Review Summary: Tragic events inspire Butch Walker to make his best album to date.
Politics, politics, politics. It’s all very important and all, but is there anything more important than a breakup record?
There’s an old lie that says all great art is begotten by tragedy. Like most lies, it’s not true, but it’s in times of great personal tragedy that we most need great art; which is why albums like
Blood On the Tracks and
Jagged Little Pill will always possess an importance that goes way beyond their aesthetic value (in
Jagged Little Pill’s case-
what aesthetic value?). Add to that the fact that most musicians are basically masochists, and it’s easy to see why some would grow to be particularly good at it. One such artist is Butch Walker, who has made two, possibly three, great breakup records, the latest of which is
Sycamore Meadows, his first studio release as an independent artist.
When we last touched base with Walker, on 2006’s
The Rise And Fall Of Butch Walker And The Let’s Go Out Tonites, he was busy critiquing Hollywood from the inside, through the eyes of a country boy and rock n’ roller embroiled in the glitzy, sordid surreality of LA’s elite party scene. As you do. Late last year, however, his life in LA came to a dramatic halt when bush fires in Malibu burned his rented condo to the ground, destroying almost everything he owned and every master tape he’d ever recorded (meaning no long-lost Marvelous 3 rarities!). Amid this chaos, he appears to have suffered a relationship crisis of some sort- either he was at breaking point or very close to it- and it was this clusterf
uck of emotions that gave birth to
Sycamore Meadows, the best single record of his opinion to date.

Written exercise A — In the Butch Walker album review, what burned Walker's rented condo to the ground?
Written exercise B — Continue the Butch Walker album review from its last sentence.
The listing has no connection to the album review.

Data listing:
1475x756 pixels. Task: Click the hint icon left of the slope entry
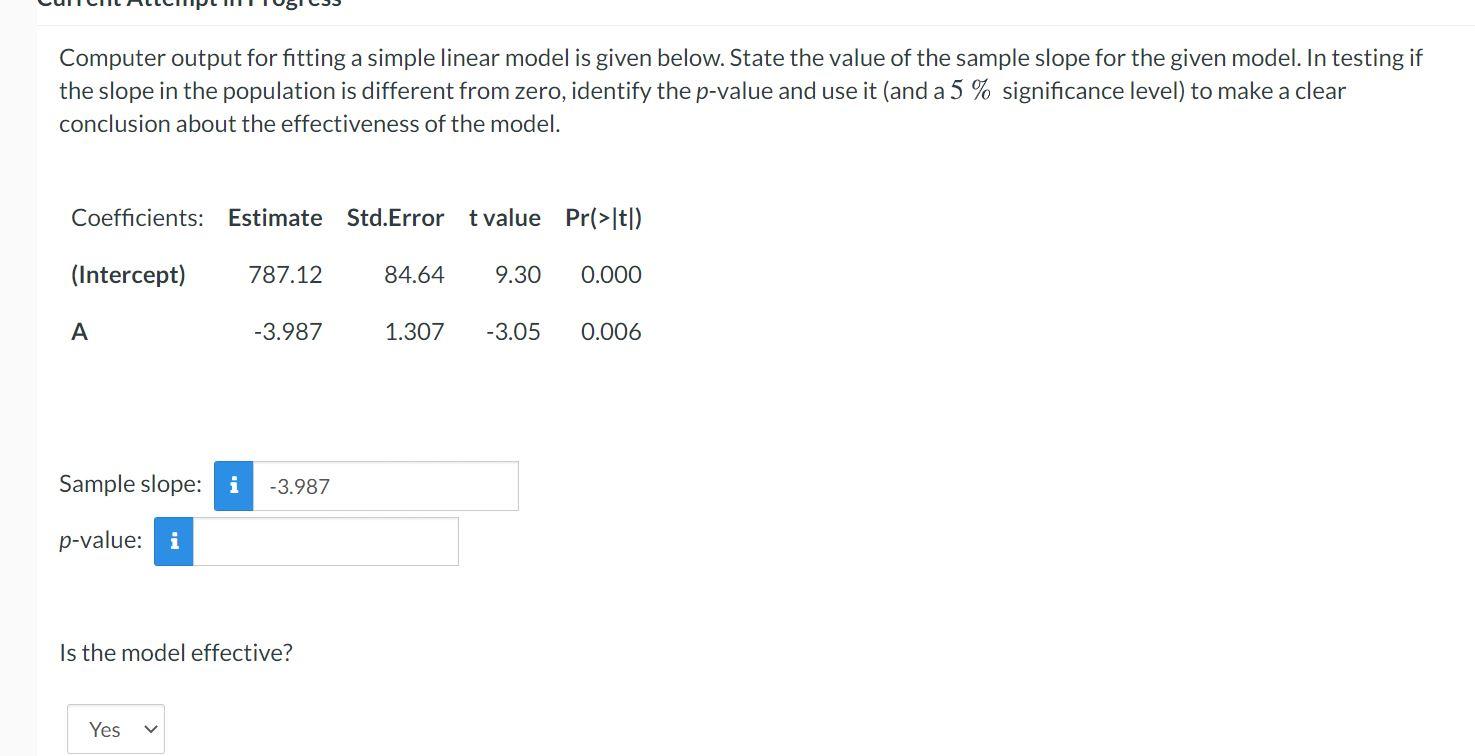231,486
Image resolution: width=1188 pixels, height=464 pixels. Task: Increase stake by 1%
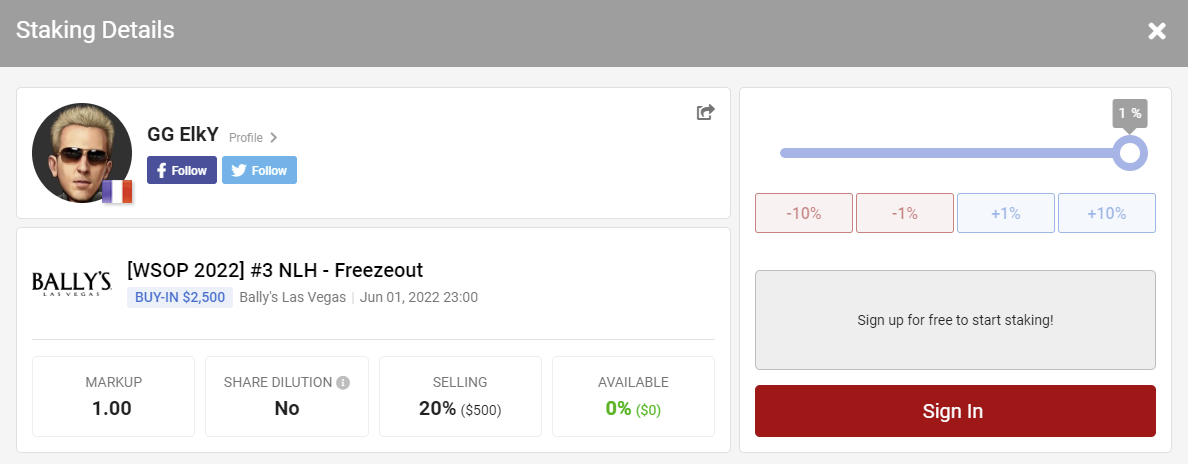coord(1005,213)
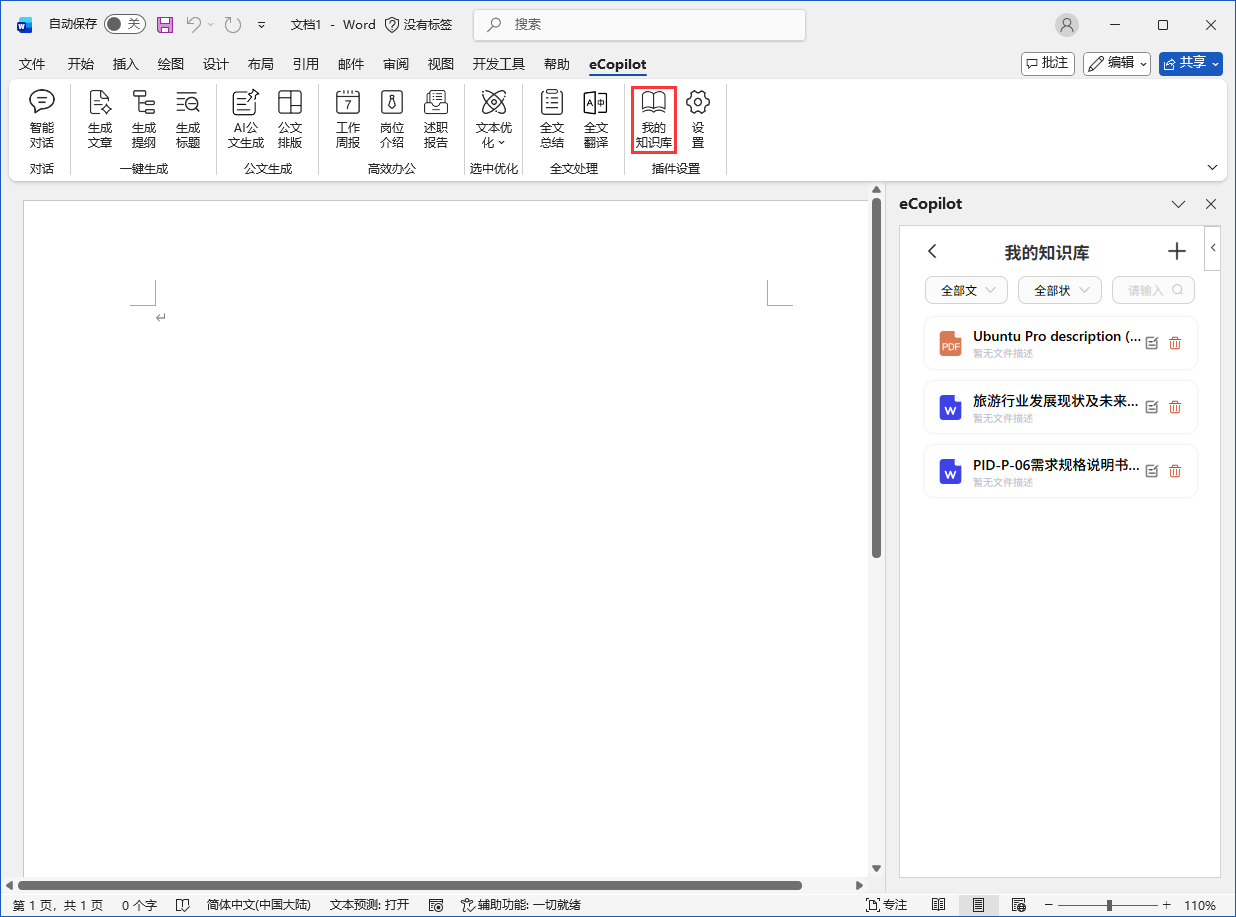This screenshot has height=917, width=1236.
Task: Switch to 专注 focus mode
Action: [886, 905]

Final answer A — Bush fires in Malibu.

Final answer B —
Sycamore Meadows is heavily informed by Walker’s fire experience, but the specific themes are far more relatable: stories of heartache, loss and loneliness, along with the obligatory scene critique (for good measure.) Musically, there are no huge surprises: the general mood of despondency recalls the Marvies’ hidden masterpiece
Hey! Album; the shift towards acoustic instruments and more subtle arrangements brings to mind his 2004 album
Letters; and there are a couple of glam rock nuggets in the form of lead single ‘Weight Of Her’ and the brassy ‘Ponce De Leon Ave.’ He experiments with new instruments and styles just enough to make the familiar sounds fresh. ‘Ponce De Leon’ is primed to explode with funky latin horns, while ‘Summer Scarves’ rests upon a sweet, melancholic oboe melody that could have been plucked straight out of a classic film score. His debut solo record
Left Of Self-Centered experimented with hip hop and electronic styles, but often came across as awkward as it was well-intentioned;
Sycamore Meadows is a far more accomplished effort- an extremely well-polished and well-drilled pop-rock record.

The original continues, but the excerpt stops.